Of course, some of this criticism is understandable and justified. Bible prophecy was big business back in the 1970s. As such, it attracted charlatans and heretics—to say nothing of inviting lazy hermeneutics and allowing for slipshod theology.

But … wait a minute. That was a long time ago! How long must we bear these transgressions of our theological predecessors—who, in many cases, are only a shirttail relation to us?

At some point, this type of protest seems to descend into special pleading. After all, I did not invent either the Great Reset or the Biblical prophecies that seem to shed light upon the developments of our time. I am merely attempting to make good theological sense of it all.

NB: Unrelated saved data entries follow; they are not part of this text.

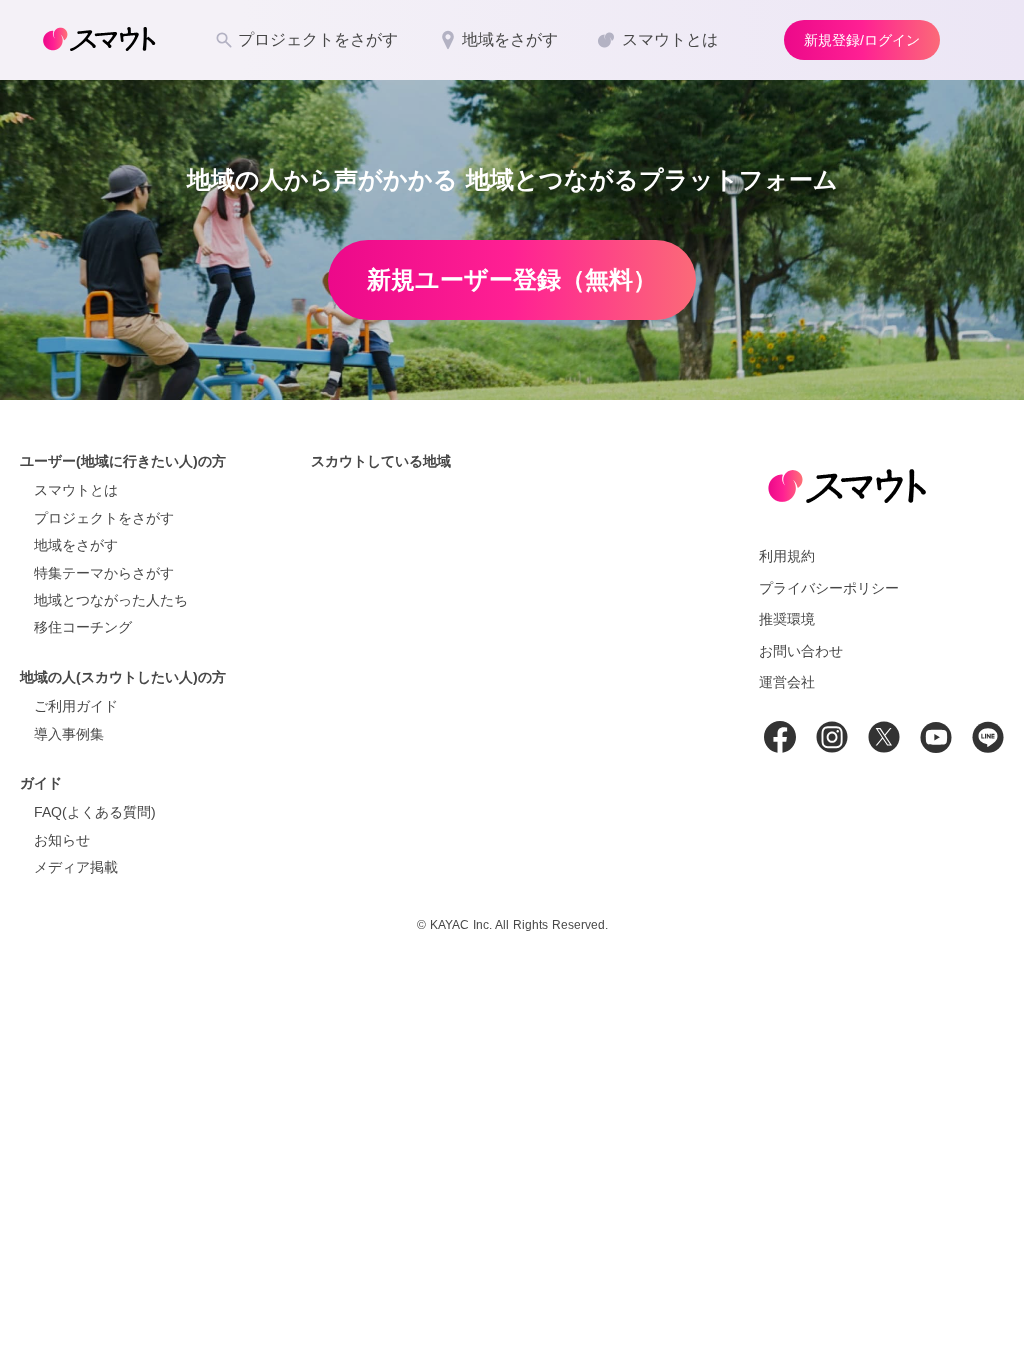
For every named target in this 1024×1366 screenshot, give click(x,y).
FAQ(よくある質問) (95, 812)
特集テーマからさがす (104, 573)
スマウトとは (76, 490)
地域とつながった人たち (111, 600)
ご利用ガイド (76, 706)
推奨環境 (787, 619)
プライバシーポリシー (829, 588)
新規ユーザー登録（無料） (512, 279)
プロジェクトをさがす (104, 518)
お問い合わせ (801, 651)
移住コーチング (83, 627)
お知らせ (62, 840)
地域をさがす (76, 545)
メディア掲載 (76, 867)
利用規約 (787, 556)
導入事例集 (69, 734)
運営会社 (787, 682)
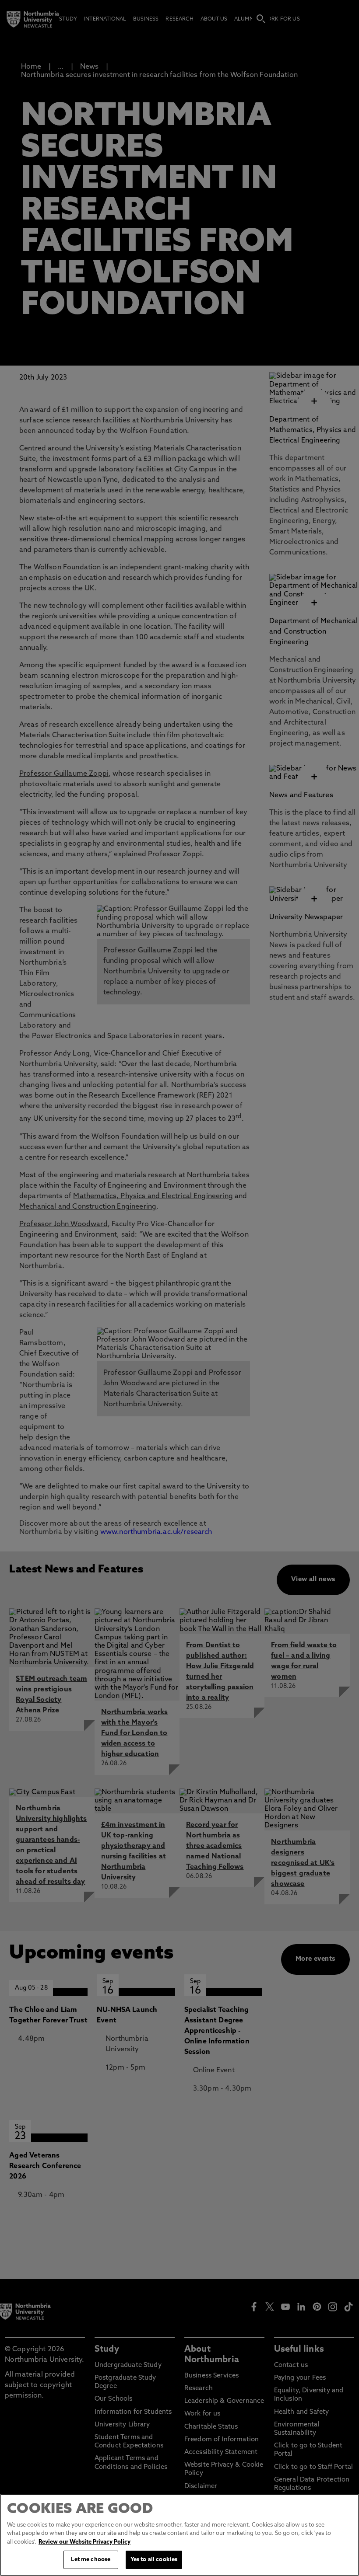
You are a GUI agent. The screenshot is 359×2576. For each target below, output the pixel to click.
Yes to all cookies (153, 2559)
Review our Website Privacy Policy (84, 2542)
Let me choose (90, 2559)
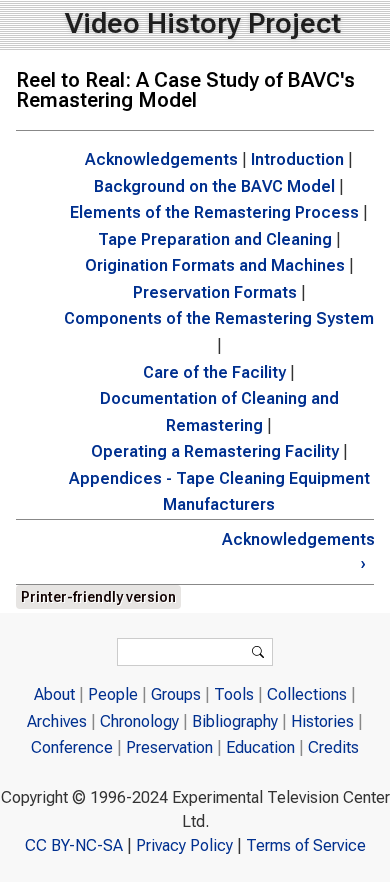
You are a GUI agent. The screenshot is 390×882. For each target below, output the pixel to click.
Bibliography (235, 721)
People (113, 694)
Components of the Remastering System (219, 318)
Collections (307, 694)
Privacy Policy (184, 845)
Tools (234, 694)
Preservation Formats (215, 292)
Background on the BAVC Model (214, 186)
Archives (57, 721)
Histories (322, 721)
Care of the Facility (214, 372)
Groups (176, 694)
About (54, 694)
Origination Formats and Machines (215, 265)
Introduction (297, 159)
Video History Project (203, 23)
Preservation (169, 747)
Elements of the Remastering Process (214, 212)
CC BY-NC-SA (74, 845)
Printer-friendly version (98, 597)
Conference (72, 747)
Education (260, 747)
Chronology (139, 721)
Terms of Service (306, 845)
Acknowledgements (161, 159)
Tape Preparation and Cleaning (215, 239)
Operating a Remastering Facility (215, 451)
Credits (333, 747)
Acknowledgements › (294, 551)
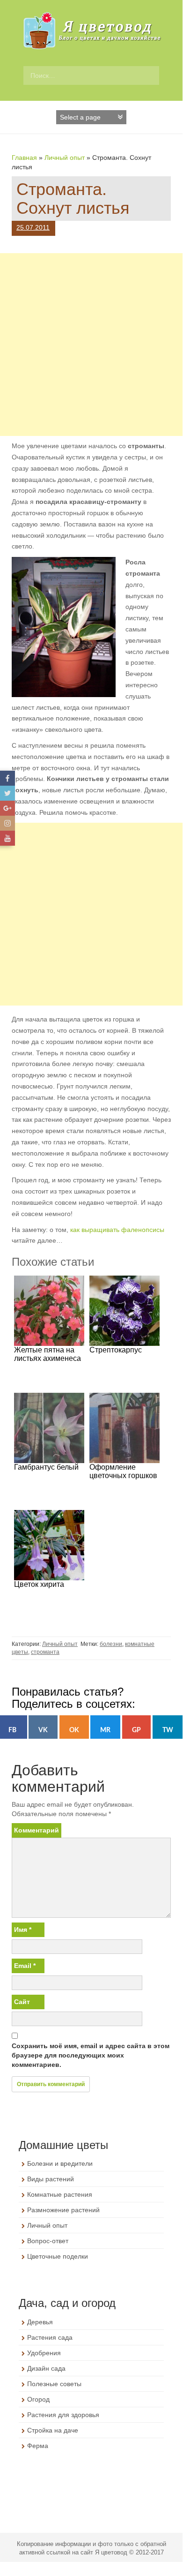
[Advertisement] (91, 344)
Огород (38, 2399)
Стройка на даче (52, 2430)
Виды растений (50, 2179)
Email (25, 1965)
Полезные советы (54, 2384)
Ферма (37, 2445)
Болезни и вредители (60, 2163)
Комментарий (36, 1830)
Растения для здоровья (63, 2414)
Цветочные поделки (57, 2256)
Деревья (40, 2322)
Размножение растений (63, 2210)
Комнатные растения (59, 2194)
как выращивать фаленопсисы (117, 1229)
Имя (22, 1929)
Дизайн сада (46, 2368)
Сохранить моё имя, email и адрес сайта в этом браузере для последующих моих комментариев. (90, 2055)
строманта (45, 1652)
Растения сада (50, 2337)
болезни (111, 1644)
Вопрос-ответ (47, 2241)
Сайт (22, 2001)
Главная (24, 157)
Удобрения (44, 2353)
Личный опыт (64, 157)
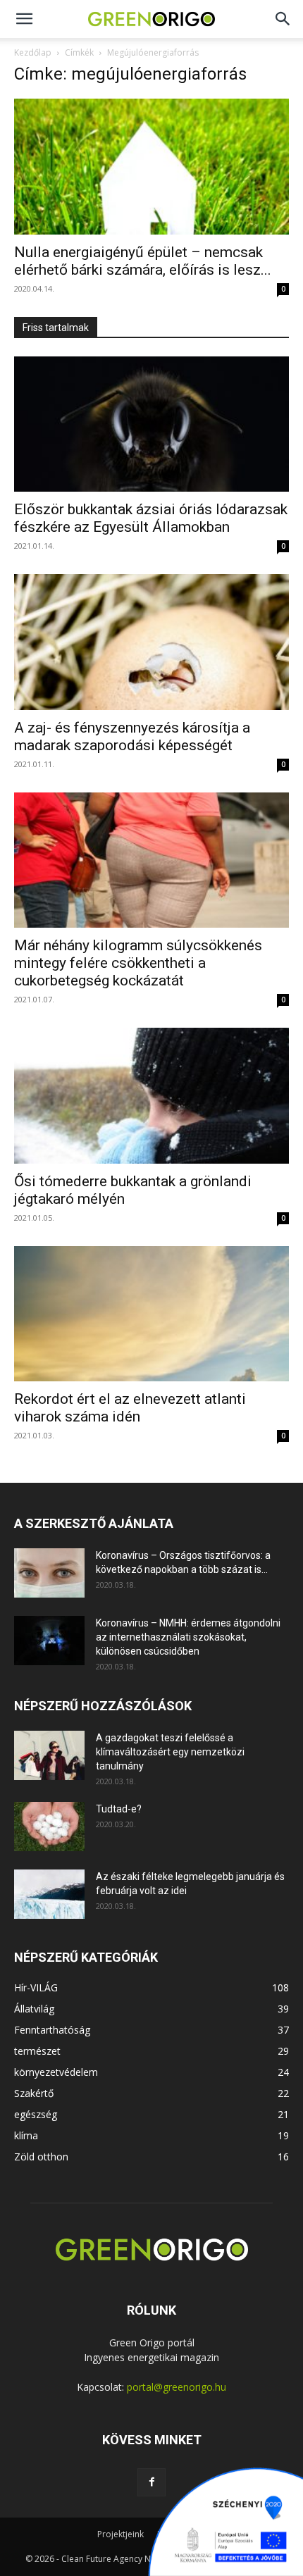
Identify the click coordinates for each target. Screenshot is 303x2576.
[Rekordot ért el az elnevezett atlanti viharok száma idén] (151, 1314)
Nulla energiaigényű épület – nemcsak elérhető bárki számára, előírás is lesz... (142, 261)
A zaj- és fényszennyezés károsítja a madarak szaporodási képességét (132, 736)
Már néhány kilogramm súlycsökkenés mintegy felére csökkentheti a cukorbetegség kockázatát (138, 963)
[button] (283, 19)
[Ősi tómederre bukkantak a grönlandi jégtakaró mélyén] (151, 1096)
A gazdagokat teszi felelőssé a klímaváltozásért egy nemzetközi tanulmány (170, 1752)
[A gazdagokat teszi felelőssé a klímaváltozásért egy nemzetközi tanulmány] (49, 1755)
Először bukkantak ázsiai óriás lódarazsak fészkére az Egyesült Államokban (150, 518)
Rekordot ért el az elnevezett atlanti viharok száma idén (130, 1407)
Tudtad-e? (119, 1809)
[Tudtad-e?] (49, 1826)
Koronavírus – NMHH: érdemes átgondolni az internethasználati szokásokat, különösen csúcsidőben (188, 1637)
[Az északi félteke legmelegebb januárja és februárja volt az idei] (49, 1894)
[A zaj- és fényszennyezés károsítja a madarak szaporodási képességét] (151, 642)
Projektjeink (120, 2534)
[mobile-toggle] (24, 19)
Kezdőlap (32, 52)
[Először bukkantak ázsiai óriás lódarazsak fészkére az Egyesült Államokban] (151, 424)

We must also be willing to point out that “(turning) … away from the truth” (2 Tim. 4:4) is itself a mark of end-time apostasy. Extreme insensitivity to discerning the importance of contemporary trends in light of the future fulfillment of Bible prophecy may bring one dangerously close to the skepticism exhibited by those who cry, “Where is the promise of His coming?” (2 Pet. 3:4).

On the contrary, it is my hope that the seriousness of our circumstances might actually rouse some—especially those who once had theological stakes in our prophetic camp—from their last-days lethargy, and prompt within them a desire to gain an “understanding of the times” (1 Chron. 12:32).

We will take up the opposing danger in the next installment.